Levy, in particular, does extremely well in tracing the recent history of the
genre: one has the sense that since the cyberpunk/humanist squabble in the early
1980s, there are no universally agreed-on landmarks in the history of the genre.
Levy manages to provide a survey that touches on the major developments in the
last 20 years without being overly prescriptive about which are “important.” He
does, however, describe a sense that sf is fraying at the edges, and that the
boundaries between it and other genres are becoming more permeable (80-81). One
suspects that it will be yet more difficult in twenty years’ time to describe or
map sf as a discrete subject. Levy discusses at length books such as Mieville’s
Perdido Street Station (2000) and Stephenson’s Cryptonomicon
(1999), giving the sense that, more and more frequently, such boundary cases are
central works.
One can quibble with individual judgments in Part I: Stableford, for instance,
notes in passing that “Modern historians often attribute the origin of British
scientific romance to the works of Mary Shelley, although the Gothic trappings
of Frankenstein (1818) place it within the tradition of anti-science
fiction and The Last Man (1826) is a magnification of her mourning” (10).

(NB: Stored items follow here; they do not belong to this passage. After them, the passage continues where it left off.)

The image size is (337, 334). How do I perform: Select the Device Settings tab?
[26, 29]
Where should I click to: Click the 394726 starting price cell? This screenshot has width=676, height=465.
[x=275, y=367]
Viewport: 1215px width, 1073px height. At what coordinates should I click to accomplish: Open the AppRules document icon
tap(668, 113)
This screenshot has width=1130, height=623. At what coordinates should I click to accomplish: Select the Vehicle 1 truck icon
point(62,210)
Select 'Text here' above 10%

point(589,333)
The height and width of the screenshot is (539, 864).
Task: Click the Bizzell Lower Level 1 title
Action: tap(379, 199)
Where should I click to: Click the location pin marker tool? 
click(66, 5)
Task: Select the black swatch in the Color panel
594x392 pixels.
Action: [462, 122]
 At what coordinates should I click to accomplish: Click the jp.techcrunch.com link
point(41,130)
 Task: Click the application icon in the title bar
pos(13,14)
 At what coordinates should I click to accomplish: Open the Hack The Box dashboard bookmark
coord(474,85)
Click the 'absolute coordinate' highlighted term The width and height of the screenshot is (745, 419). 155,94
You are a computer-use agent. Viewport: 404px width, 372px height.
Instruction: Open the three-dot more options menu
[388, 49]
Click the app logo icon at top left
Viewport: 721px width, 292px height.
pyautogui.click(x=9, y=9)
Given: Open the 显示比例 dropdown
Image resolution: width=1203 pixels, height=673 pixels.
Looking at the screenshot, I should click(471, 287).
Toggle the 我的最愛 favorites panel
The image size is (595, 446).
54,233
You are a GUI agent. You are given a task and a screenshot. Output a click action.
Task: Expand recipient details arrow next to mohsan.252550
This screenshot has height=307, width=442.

The modern historians, of course, are deriving their argument from Brian
Aldiss’s Billion Year Spree (1973), unacknowledged here. If Stableford
wishes to register his disagreement with Aldiss’s theory and instead put forward
his own, that’s all right. Indeed, his contribution convincingly lays out a wide
range of proto-sf before Shelley. But given the importance of Aldiss’s arguments
in the history of ideas about sf—and particularly his thesis that sf arose from
the Gothic rather than being in opposition to it—it seems unhelpful for the
neutral reader to be presented with such a cursory summary of them. Nonetheless,
Stableford’s contributions, and the others making up Part I, are on the whole
exemplary in their clarity and breadth of reference.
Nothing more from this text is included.